* START DATA FOR PROCESSING *
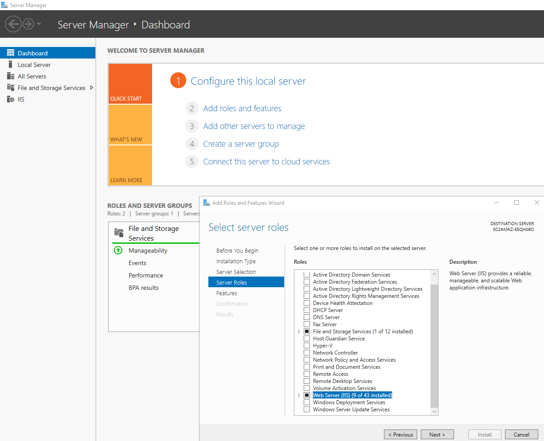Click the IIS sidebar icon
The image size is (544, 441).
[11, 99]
* END DATA FOR PROCESSING *
* START DATA FOR PROCESSING *
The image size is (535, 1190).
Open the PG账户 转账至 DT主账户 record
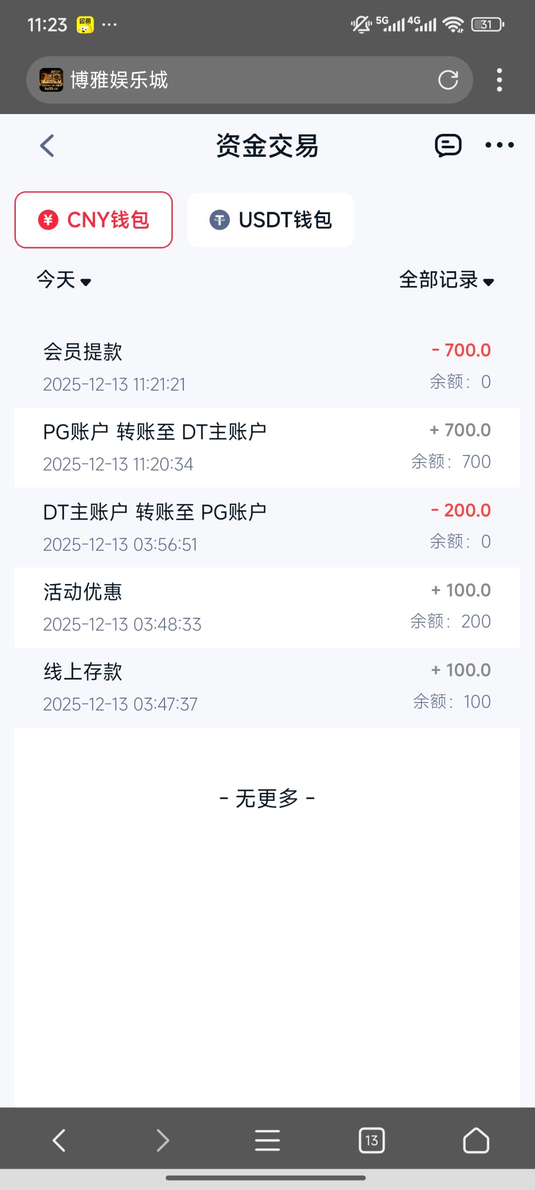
* END DATA FOR PROCESSING *
* START DATA FOR PROCESSING *
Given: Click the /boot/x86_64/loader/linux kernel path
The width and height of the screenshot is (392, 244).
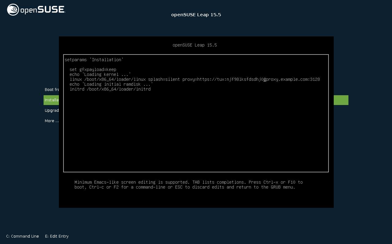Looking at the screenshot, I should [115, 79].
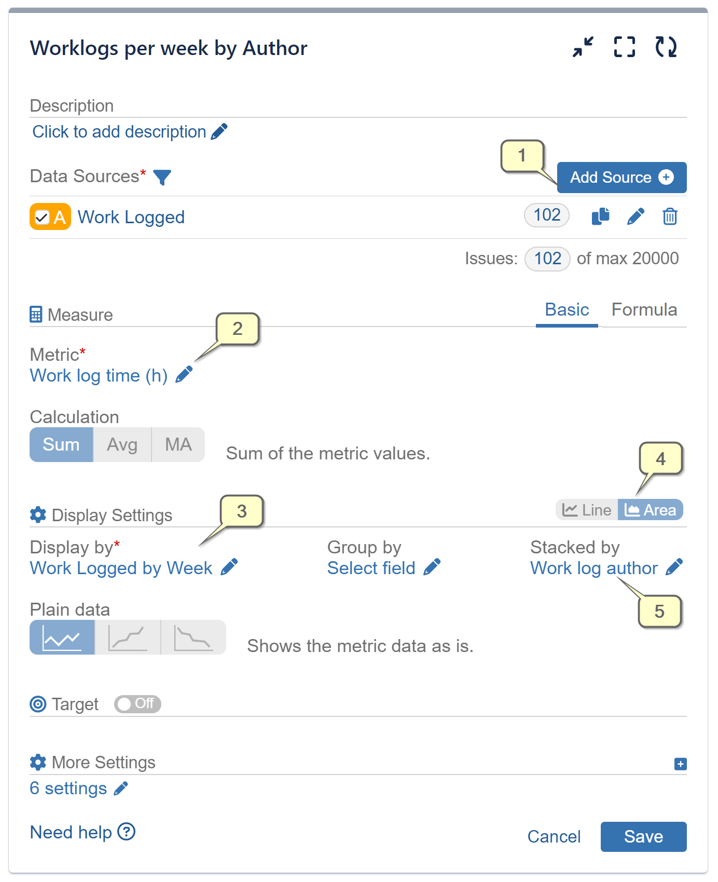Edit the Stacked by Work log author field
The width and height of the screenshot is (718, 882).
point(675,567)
* END DATA FOR PROCESSING *
### EXERCISE REQUIREMENTS
Which lines in the material above contain the word "image"? Copy each one, treating uppercase and lowercase as different.

### CORRECT OUTPUT
The image size is (544, 441).
The image size is (535, 1190).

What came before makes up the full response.